Prep 0 mins
Cook 30 mins
From Chinese Cuisine by Huang Su-Huei. Another delicious-looking dish!
- 3 chicken legs (about 1 and 1/3 lbs)
- 1⁄2 brown onion
- 1⁄2 cup carrot, cut into bite-size pieces
- 2 tablespoons soy sauce
- 2 tablespoons cooking wine or 2 tablespoons sherry wine
- 2 tablespoons ketchup
- 1⁄4 teaspoon salt
- 1 tablespoon sugar
- 1⁄2 cup water
- 1 teaspoon cornstarch
- 1 tablespoon water
- Wash the chicken legs and cut them into pieces.
- Cut the brown onion into bite-size pieces.
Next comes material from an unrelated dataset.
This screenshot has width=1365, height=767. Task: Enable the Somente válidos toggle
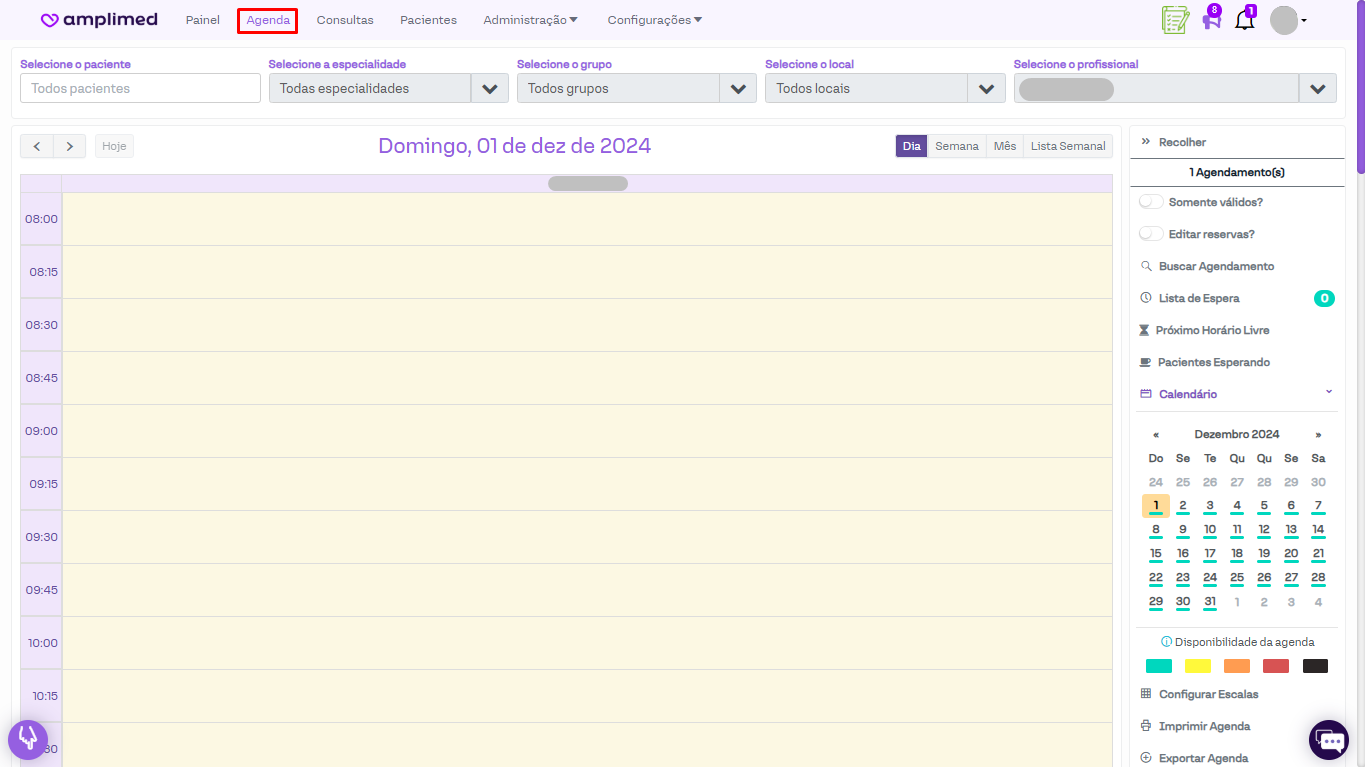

- Heat the wok then add 3 T oil.
- Stir-fry the brown onion until fragrant.
- Add the pieces of chicken and stir to mix.
- Add the carrots, the ketchup, the salt, the sugar and the 1/2 c water and bring them to a boil.
- Turn the heat to low and cover.
- Cook 20 minutes, or until the liquid is reduced to 1/2 cup.
- Add cornstarch and 1 T water to thicken, stir.
- Transfer to aserving plate and serve.
- Noter from the book:.
- When cooking the chicken, stir occasionally to prevent it from burning. If the liquid in the chicken mixture has not reduced to 1/2 c after 20 minutes of cooking, turn the heat to high; stir and cook until the liquid is reduced to 1/2 c.